Greve de fome de Morales chega ao quinto dia

O presidente da Bolívia, Evo Morales, aparenta estar esgotado e fraco hoje, quinto dia de sua greve de fome, iniciada com o objetivo de pressionar a aprovação de uma lei para a convocação de eleições para dezembro. Por essa razão, ele suspendeu um encontro que teria com um grupo de crianças. Mais de 1.500 pessoas em diversas cidades do país acompanham o presidente em sua greve de fome, disse hoje seu porta-voz Iván Canelas.

AE-AP, Agencia Estado

13 de abril de 2009 | 16h51

O ministro da Saúde, Ramiro Tapia, que é médico, disse que o quadro do presidente é estável e que recomendou que ele fizesse repouso, mas que não há necessidade de Morales deixar de realizar suas funções no salão do palácio presidencial, onde iniciou sua greve de fome na quinta-feira, na companhia de 13 dirigentes sindicais. O presidente apenas mastiga folhas de coca, que inibe a sensação de fome, e bebe água e chá de camomila.

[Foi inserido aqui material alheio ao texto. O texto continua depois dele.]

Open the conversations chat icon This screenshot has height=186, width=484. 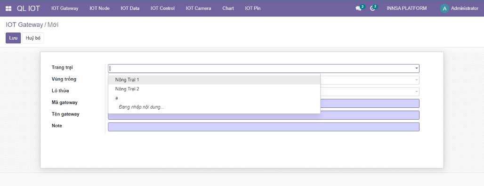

Uma comissão legislativa de opositores e governistas discutiam um acordo para que a lei eleitoral seja debatida no plenário do Congresso. Morales cedeu na principal demanda dos opositores que querem tomar medidas para evitar a possibilidade de fraudes durante as eleições. Segundo o deputado Fernando Messmer, a decisão do presidente facilitará um acordo sobre a lei.

O presidente da Corte Nacional Eleitoral, José Luis Exeni assegurou, em carta do Congresso, que é possível fazer um novo censo eleitoral e estabelecer um novo padrão biométrico com impressões digitais e fotografia, mas para isso é necessário a garantia de recursos e normas para a efetivação da medida. A realização de um novo censo eleitoral terá um custo de US$ 30 milhões. Morales disse que uma parte das despesas será financiada com recursos que estavam destinados à compra de um avião para uso presidencial. Ontem, Morales afirmou que "a direita não quer eleições e apresenta como pretexto o censo (eleitoral)". Morales aparece como candidato favorito, embora ainda não tenha confirmado sua candidatura.